Legal sub-verticals: personal injury
Some companies go narrower than legal broadly and focus on a single practice area. EvenUp is one example that centers on personal injury workflows.
Contracting and procurement workflows
Contract lifecycle management vendors increasingly add AI for clause extraction, review support, and obligation tracking. These tasks benefit from structured outputs and repeatability.
Consumer finance assistants inside budgeting platforms
In consumer apps, vertical AI can show up as an assistant grounded in the user’s real financial data, transactions, and goals. It answers questions like “why did my spending change?” inside the product’s context.
How vertical AIs are built in practice
If you are building systems in the style of Harvey or marvn.ai, the recipe usually looks like this:
- Start with a domain model: Define entities and relationships. In law, that might be matters, clauses, jurisdictions, and filing stages. In iGaming, it might be licenses, bonus terms, payment methods, and country availability.
- Create or integrate a trusted data layer: Vertical AI lives or dies on data. This can be a proprietary database curated by experts, integrations to internal systems, or verified external sources with timestamps and provenance.
- Use the model as an interface and reasoning layer, not the database: The model interprets intent, asks clarifying questions, and formats responses. The truth should come from the data layer wherever possible.
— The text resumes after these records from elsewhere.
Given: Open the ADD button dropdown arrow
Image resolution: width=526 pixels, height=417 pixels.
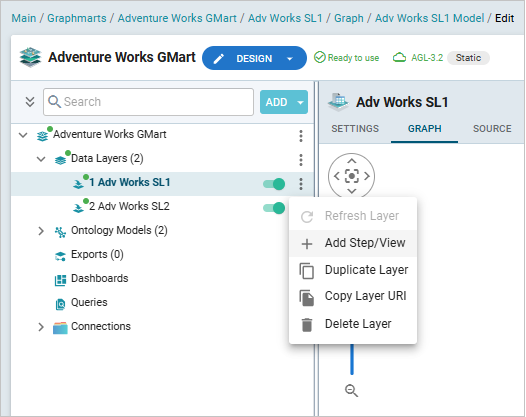Looking at the screenshot, I should point(300,102).
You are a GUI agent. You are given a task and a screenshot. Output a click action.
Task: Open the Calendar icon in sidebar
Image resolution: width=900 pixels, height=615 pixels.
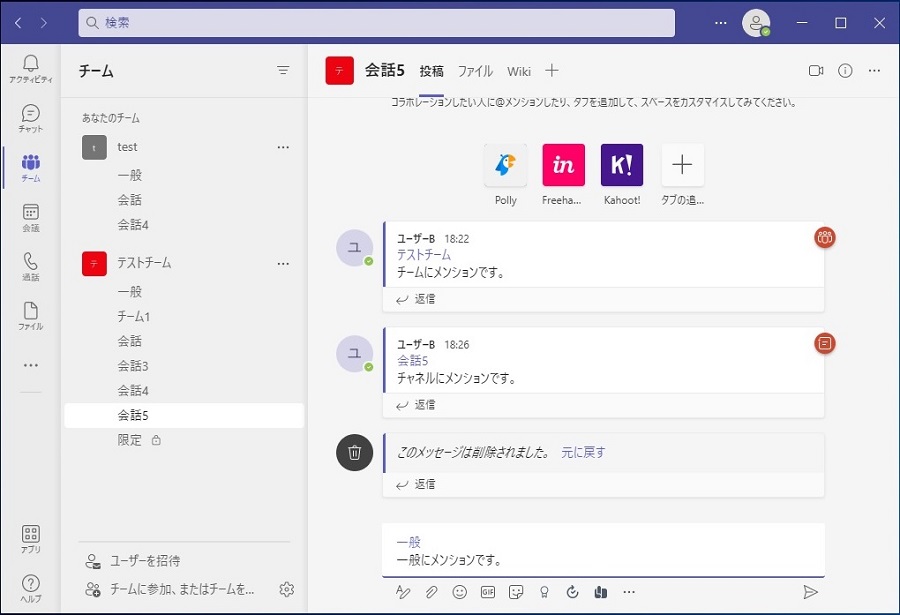tap(30, 217)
- Add guardrails and auditability: In regulated domains, you often need policy rules, compliance checks, logging, review flows, and escalation paths to humans.
- Ship workflow outcomes, not just answers: The best vertical AI does not only respond. It completes steps. It generates drafts, compares terms, highlights risks, produces structured tables, or filters options based on constraints.
Risks and responsibilities
Vertical AI is not automatically safer than general AI. It is safer when built correctly.
Key risks include:
- Data freshness problems, such as stale bonus terms or outdated regulations
- Hallucinations disguised as authority, which can be more dangerous when a system sounds specialized
- Compliance and consumer protection issues in finance, health, and gambling
- Incentive misalignment, since vertical search can still become pay-to-win unless transparency is deliberate
In iGaming, responsible-gaming framing matters because better discovery can also increase conversion. Tools that guide users toward licensed options and include safety resources are making a more defensible choice than tools optimized purely for engagement.
Where this is going next
Vertical AI points toward a near-future search landscape where:
- General-purpose AI provides breadth
- Vertical AI provides depth, structure, and decision support
- Search becomes conversational and contextual
- Trust is rebuilt through transparent data and provenance rather than top 10 lists
Harvey shows how vertical AI can become a default tool when it aligns with professional workflows. marvn.ai shows the same concept applied to a high-noise, fast-changing consumer vertical, where users want the right option under real constraints, not another generic ranking.